What you are asked to do: When the line containing "Schoolafspraken (20, 2476)" is found in the data below, copy it and each line after it through the line containing "Aanmelding leerjaar 2 en hoger (34, 2461)", exactly and with no others.

Given entries:
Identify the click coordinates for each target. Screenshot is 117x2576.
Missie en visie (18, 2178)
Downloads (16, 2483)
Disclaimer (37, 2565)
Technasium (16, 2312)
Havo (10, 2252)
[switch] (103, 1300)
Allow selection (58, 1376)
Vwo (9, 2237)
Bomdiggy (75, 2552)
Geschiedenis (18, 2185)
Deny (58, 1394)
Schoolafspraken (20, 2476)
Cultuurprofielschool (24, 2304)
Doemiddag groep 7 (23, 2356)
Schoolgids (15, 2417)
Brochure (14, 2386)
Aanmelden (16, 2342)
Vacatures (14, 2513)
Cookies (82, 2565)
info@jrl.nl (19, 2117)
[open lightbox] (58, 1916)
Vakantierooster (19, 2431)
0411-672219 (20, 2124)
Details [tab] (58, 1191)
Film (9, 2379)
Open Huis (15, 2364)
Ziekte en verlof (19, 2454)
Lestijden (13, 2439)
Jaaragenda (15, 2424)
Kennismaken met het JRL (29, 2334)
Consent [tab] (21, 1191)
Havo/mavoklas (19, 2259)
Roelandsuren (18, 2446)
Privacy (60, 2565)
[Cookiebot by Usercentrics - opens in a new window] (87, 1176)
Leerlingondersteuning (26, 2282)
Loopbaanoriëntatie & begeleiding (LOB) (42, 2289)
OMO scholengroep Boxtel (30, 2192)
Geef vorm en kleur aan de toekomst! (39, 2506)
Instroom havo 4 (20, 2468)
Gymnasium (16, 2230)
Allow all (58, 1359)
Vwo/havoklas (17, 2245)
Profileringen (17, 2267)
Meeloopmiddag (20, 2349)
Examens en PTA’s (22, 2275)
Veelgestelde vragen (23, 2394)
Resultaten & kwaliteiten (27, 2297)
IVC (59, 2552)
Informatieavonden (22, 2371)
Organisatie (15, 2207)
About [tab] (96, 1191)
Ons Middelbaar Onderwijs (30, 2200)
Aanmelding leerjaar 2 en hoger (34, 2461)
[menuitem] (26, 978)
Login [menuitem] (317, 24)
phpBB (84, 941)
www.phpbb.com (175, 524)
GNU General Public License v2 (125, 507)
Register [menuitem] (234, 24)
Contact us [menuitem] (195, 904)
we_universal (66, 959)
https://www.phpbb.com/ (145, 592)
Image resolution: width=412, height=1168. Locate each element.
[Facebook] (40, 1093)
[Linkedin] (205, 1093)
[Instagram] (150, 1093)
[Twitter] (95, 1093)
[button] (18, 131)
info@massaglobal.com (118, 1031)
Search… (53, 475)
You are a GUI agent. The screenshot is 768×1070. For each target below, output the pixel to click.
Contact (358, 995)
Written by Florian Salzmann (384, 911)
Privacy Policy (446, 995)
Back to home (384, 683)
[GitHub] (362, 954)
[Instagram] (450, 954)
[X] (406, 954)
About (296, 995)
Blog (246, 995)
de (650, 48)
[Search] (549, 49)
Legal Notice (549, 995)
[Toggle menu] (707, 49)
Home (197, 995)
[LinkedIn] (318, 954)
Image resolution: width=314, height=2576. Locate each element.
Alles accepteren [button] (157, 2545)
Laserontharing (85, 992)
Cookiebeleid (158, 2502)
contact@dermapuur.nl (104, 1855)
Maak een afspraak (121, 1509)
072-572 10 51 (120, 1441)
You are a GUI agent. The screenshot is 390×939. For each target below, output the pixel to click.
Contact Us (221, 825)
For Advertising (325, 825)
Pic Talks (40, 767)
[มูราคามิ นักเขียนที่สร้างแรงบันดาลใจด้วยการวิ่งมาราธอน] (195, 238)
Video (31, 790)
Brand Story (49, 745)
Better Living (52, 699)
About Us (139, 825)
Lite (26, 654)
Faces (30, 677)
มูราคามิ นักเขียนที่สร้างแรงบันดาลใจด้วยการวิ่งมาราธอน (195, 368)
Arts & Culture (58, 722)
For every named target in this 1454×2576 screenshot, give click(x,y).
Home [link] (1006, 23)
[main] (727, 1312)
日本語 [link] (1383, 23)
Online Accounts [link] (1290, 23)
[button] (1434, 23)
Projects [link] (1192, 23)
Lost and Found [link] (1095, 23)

Exercise solution:
Schoolafspraken (20, 2476)
Cultuurprofielschool (24, 2304)
Doemiddag groep 7 (23, 2356)
Schoolgids (15, 2417)
Brochure (14, 2386)
Aanmelden (16, 2342)
Vacatures (14, 2513)
Cookies (82, 2565)
info@jrl.nl (19, 2117)
[open lightbox] (58, 1916)
Vakantierooster (19, 2431)
0411-672219 (20, 2124)
Details [tab] (58, 1191)
Film (9, 2379)
Open Huis (15, 2364)
Ziekte en verlof (19, 2454)
Lestijden (13, 2439)
Jaaragenda (15, 2424)
Kennismaken met het JRL (29, 2334)
Consent [tab] (21, 1191)
Havo/mavoklas (19, 2259)
Roelandsuren (18, 2446)
Privacy (60, 2565)
[Cookiebot by Usercentrics - opens in a new window] (87, 1176)
Leerlingondersteuning (26, 2282)
Loopbaanoriëntatie & begeleiding (LOB) (42, 2289)
OMO scholengroep Boxtel (30, 2192)
Geef vorm en kleur aan de toekomst! (39, 2506)
Instroom havo 4 (20, 2468)
Gymnasium (16, 2230)
Allow all (58, 1359)
Vwo/havoklas (17, 2245)
Profileringen (17, 2267)
Meeloopmiddag (20, 2349)
Examens en PTA’s (22, 2275)
Veelgestelde vragen (23, 2394)
Resultaten & kwaliteiten (27, 2297)
IVC (59, 2552)
Informatieavonden (22, 2371)
Organisatie (15, 2207)
About [tab] (96, 1191)
Ons Middelbaar Onderwijs (30, 2200)
Aanmelding leerjaar 2 en hoger (34, 2461)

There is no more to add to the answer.